ASHEVILLE, N.C. — Earth Fare, a privately held grocery chain that sells natural and organic products, says it will shutter all of its stores and launch a liquidation inventory sale. The grocer lists 46 stores on its website, the bulk of which are in Florida and its home state of North Carolina. Earth Fare also has five stores in the Midwest and a few others in Alabama, Georgia, Tennessee, Virginia and South Carolina.
Earth Fare is also shuttering its corporate office in Asheville.
The Wall Street Journal reported that Earth Fare, whose majority investor is New York-based private equity firm Oak Hill Capital, filed for Chapter 11 bankruptcy protection today in Delaware. Oak Hill’s portfolio includes a stake in drive-thru fast food restaurant chain Checkers among other businesses. Past investments for Oak Hill include stakes in retailers Dave & Buster’s and Duane Reade.
Earth Fare’s investors include an affiliate of Monitor Clipper Partners and former Sears CEO Alan Lacy, according to the Journal.
In a statement released Monday, Earth Fare cited financial challenges stemming from its expansion efforts and its investments in improving the customer experience.
“While many of these initiatives improved the business, continued challenges in the retail industry impeded the company’s progress as well as its ability to refinance its debt,” the press release stated. “As a result, Earth Fare is not in a financial position to continue to operate on a go-forward basis.”
In addition to financial hardships, competition from other grocers played a “large role” in the downfall of Earth Fare, which has been in operation since 1975, according to David Beitz, co-founder and partner of Columbia, S.C.-based Beitz and Daigh Geographics, which tracks the grocery sector.
“Most of Earth Fare’s locations are near a Whole Foods, Trader Joe’s, Sprouts and/or a Fresh Market,” says Beitz, whose firm operates an online platform called Planned Grocery.
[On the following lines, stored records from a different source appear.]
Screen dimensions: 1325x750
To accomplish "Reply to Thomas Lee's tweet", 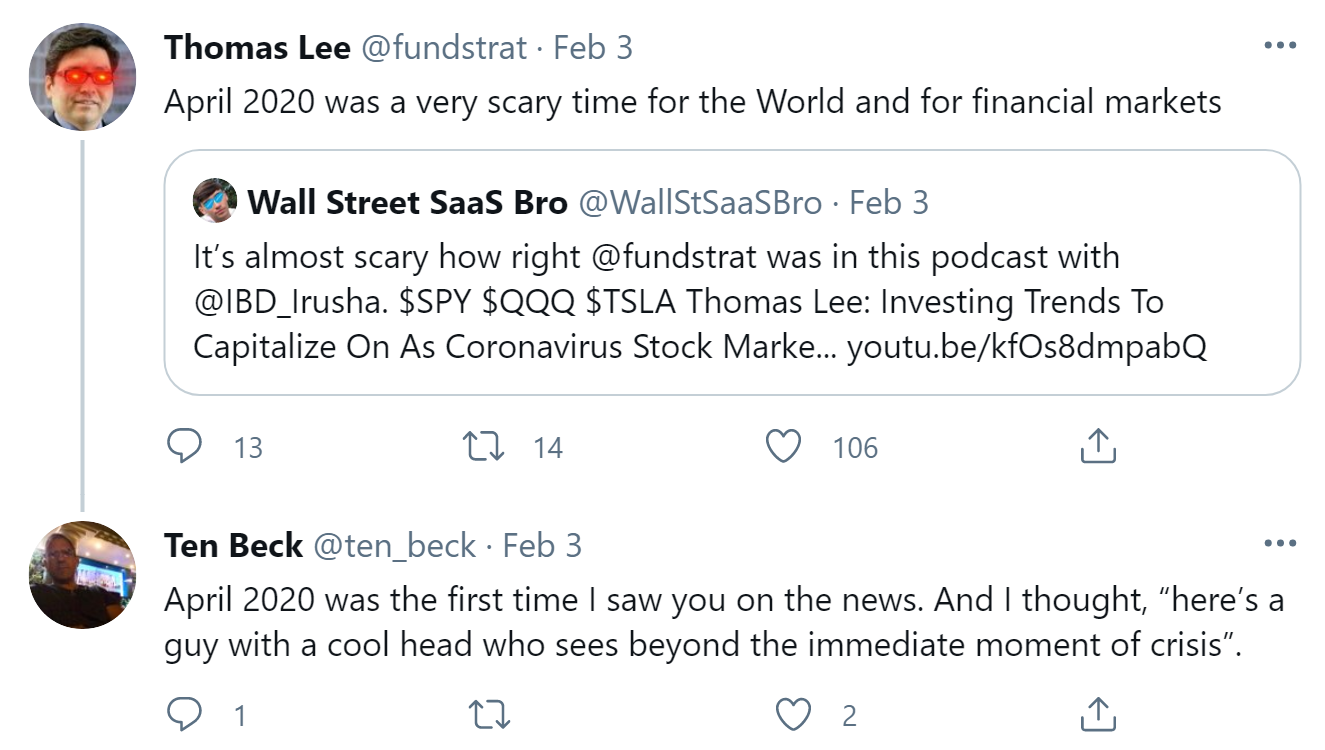I will (184, 446).
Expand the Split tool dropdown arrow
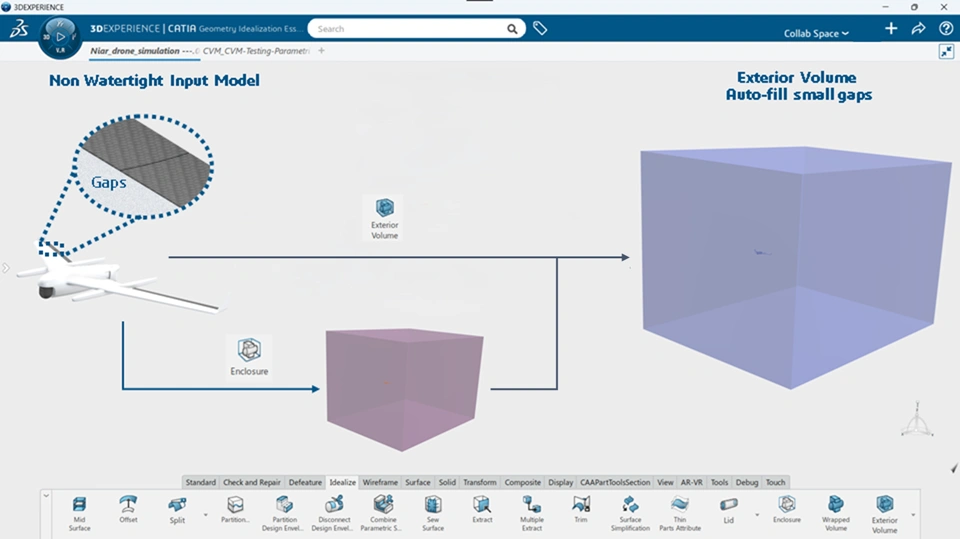Viewport: 960px width, 539px height. coord(205,515)
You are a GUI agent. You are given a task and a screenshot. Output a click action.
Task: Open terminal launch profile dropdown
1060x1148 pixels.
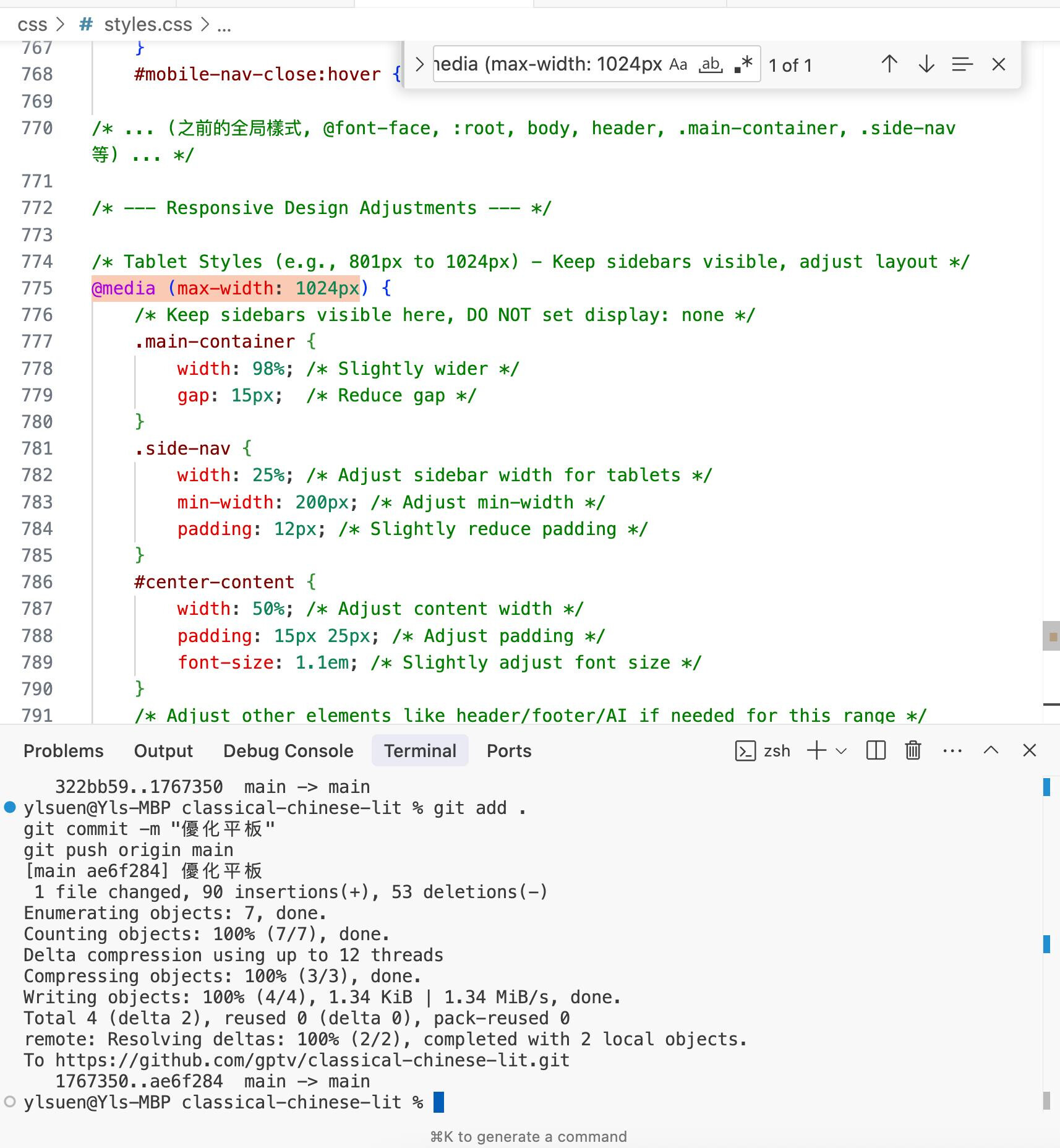pyautogui.click(x=841, y=751)
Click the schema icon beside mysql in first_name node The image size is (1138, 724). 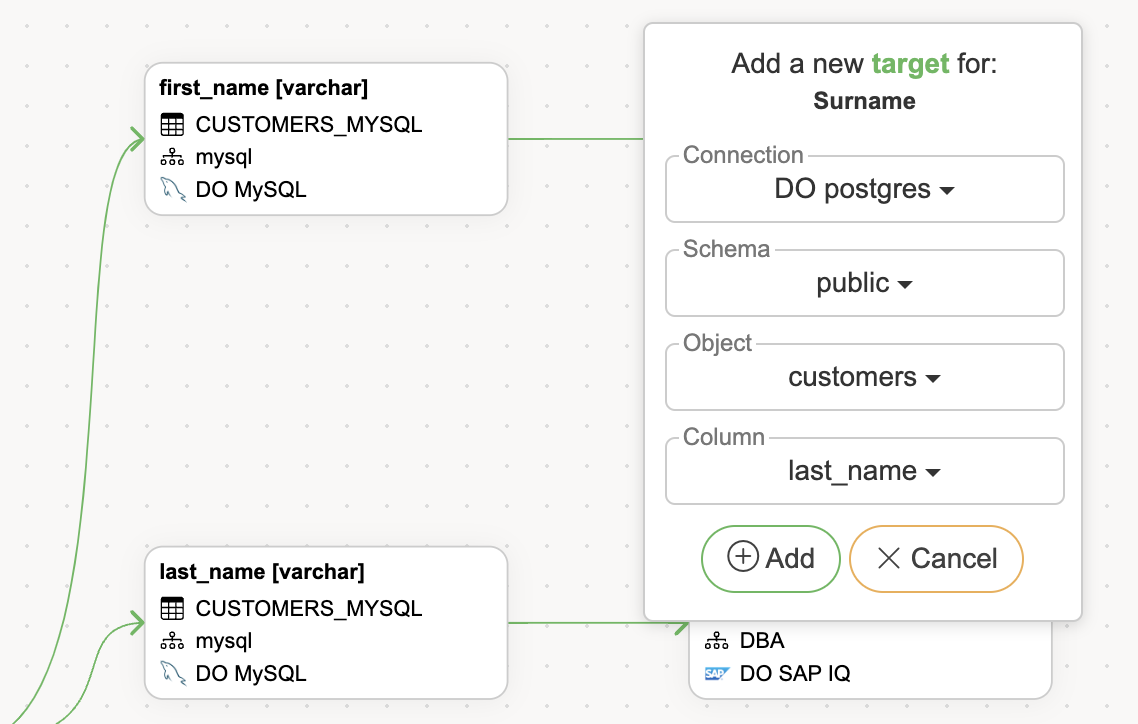click(172, 157)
The app maps the real estate locations of all grocery stores in the planning, development and operating phases.
“There are only a certain amount of dollars in the market and those dollars will be divided by the number of stores in the market based on customer purchases,” says Beitz. “Earth Fare’s problems were more about the competition since their locations are generally in good places with high traffic and good visibility.”
Earth Fare is not the only grocer shuttering stores and filing for Chapter 11 protection. Lucky’s Market, a Colorado-based chain, announced in late January the company was closing 32 of its 39 stores.
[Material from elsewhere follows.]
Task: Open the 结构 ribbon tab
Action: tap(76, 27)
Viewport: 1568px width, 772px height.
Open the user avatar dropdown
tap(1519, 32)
Beitz says that the grocery brands that are actively expanding and thriving are the ones that place a high value on “product, customer experience and pricing.” He says the real winners of the proverbial grocery wars will be the ones that can figure out how to effectively marry delivery with the in-store experience.
“Grocery retailers that make it easy for customers to make the shift to delivery and online shopping will be the winners,” predicts Beitz. “People are going to buy food regardless. It’s up to good operators to get them in the store or get them ordering online.”
Earth Fare is encouraging shoppers to take advantage of discounted merchandise as part of its liquidation, which includes store fixtures. The company says it is also pursuing potential suitors to backfill its locations.